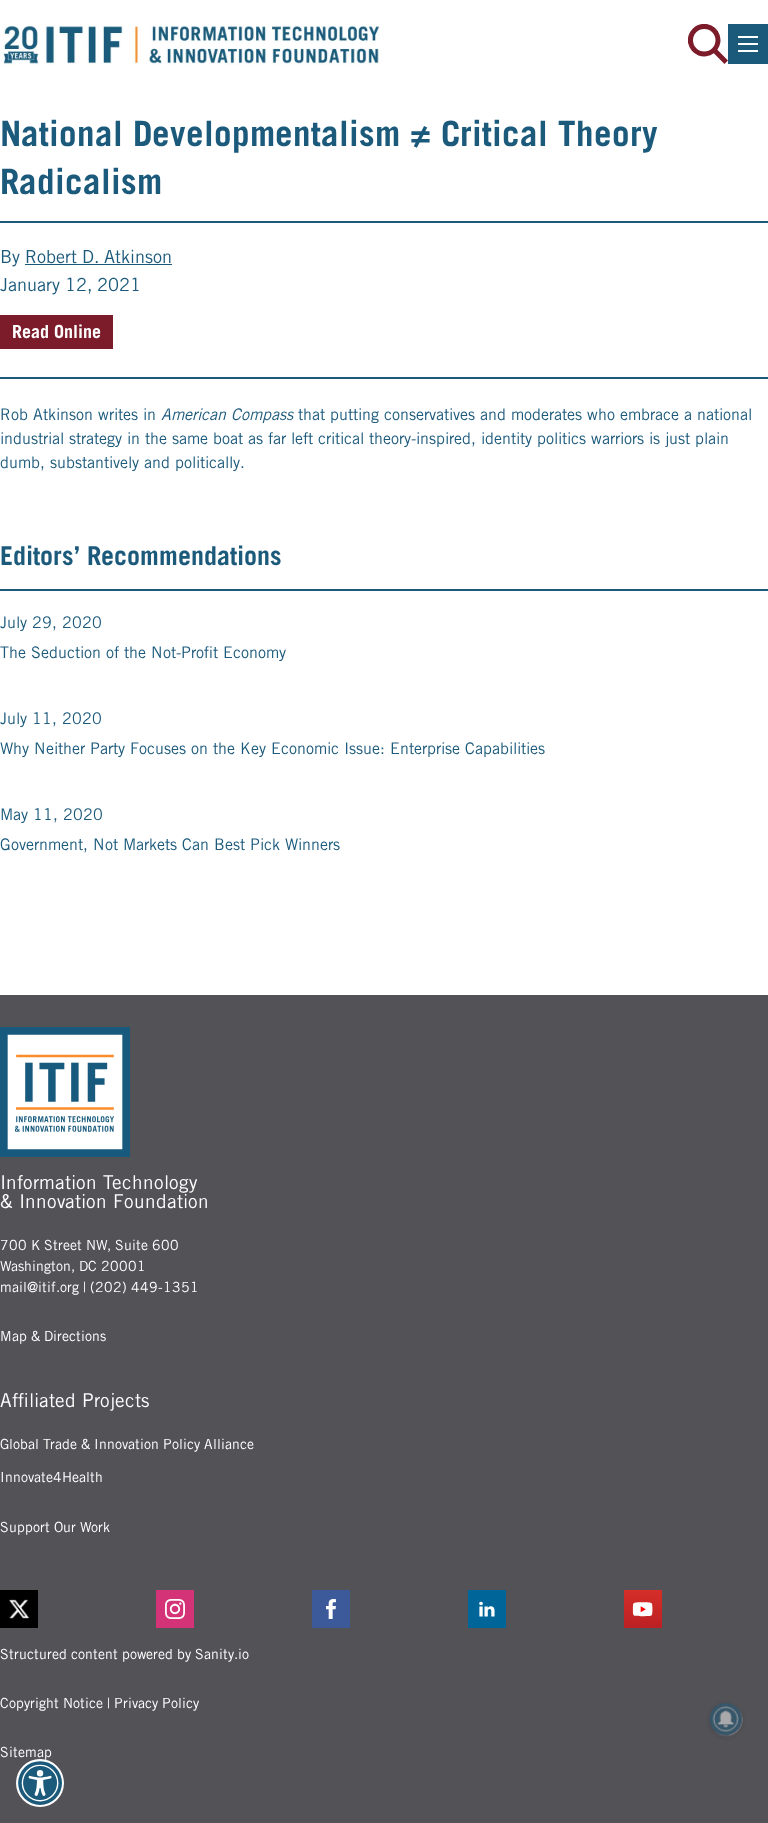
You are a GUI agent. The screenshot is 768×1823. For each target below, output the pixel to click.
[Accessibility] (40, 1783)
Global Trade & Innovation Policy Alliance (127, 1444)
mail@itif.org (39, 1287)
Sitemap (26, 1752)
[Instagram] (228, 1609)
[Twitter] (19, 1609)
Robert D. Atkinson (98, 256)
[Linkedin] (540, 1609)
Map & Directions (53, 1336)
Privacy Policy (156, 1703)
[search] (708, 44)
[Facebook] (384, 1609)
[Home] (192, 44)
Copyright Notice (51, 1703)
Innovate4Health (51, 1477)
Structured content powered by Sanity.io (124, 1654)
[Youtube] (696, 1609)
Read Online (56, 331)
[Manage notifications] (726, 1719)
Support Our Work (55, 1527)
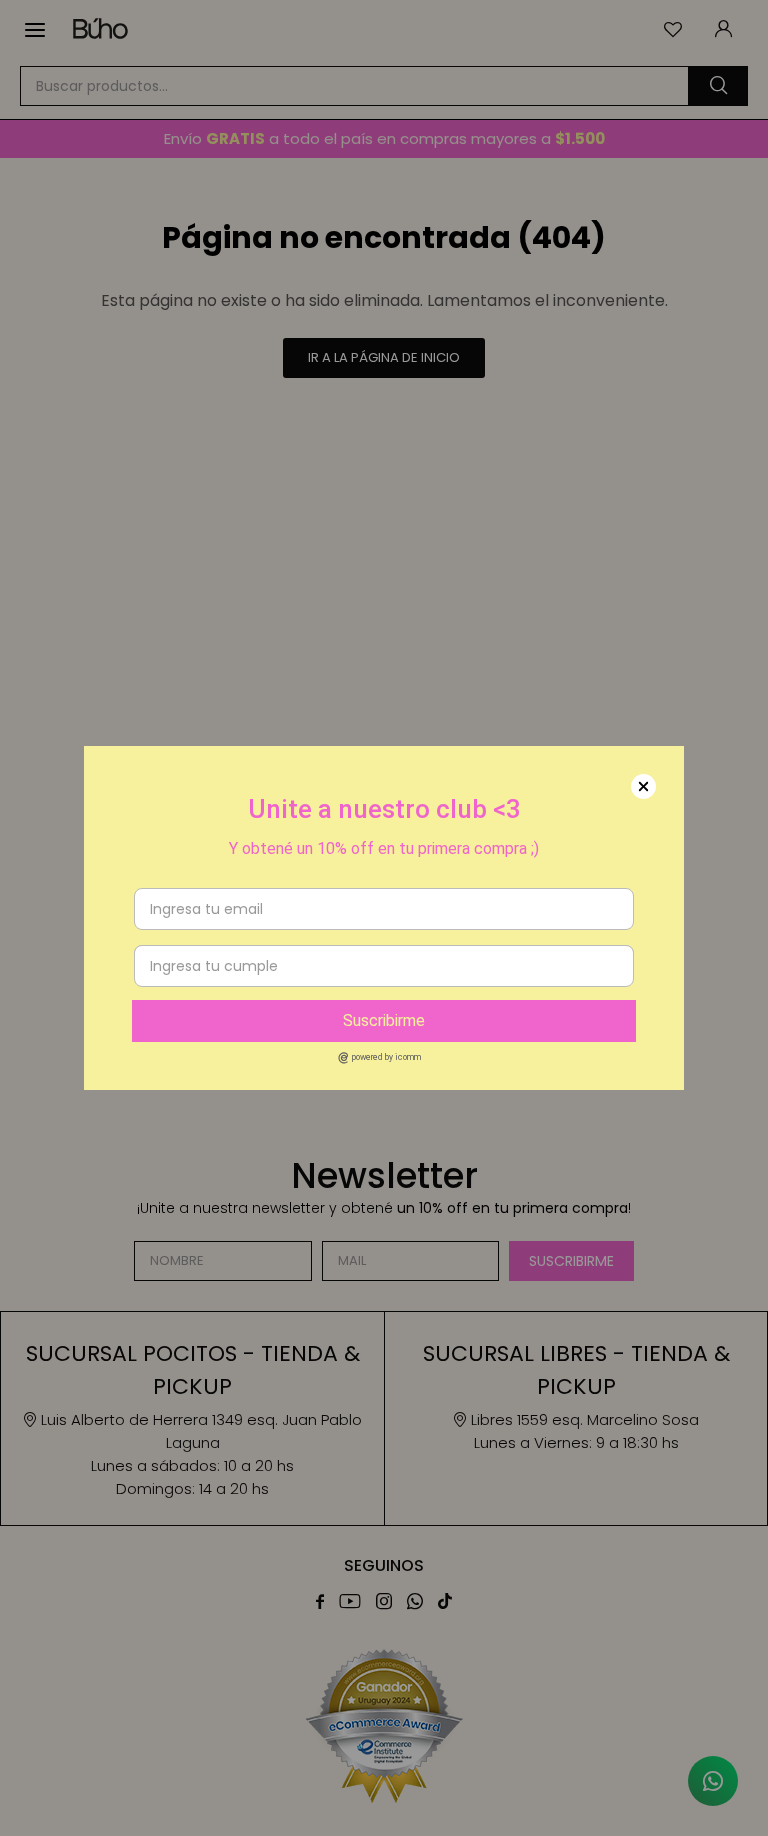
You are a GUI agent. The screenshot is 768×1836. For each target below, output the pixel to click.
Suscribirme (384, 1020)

======

→ EXERCISE GOAL: Filter the listing above for lines with the word "Policy", and copy each one you find.

→ RESPONSE FOR THIS EXERCISE:
Global Trade & Innovation Policy Alliance (127, 1444)
Privacy Policy (156, 1703)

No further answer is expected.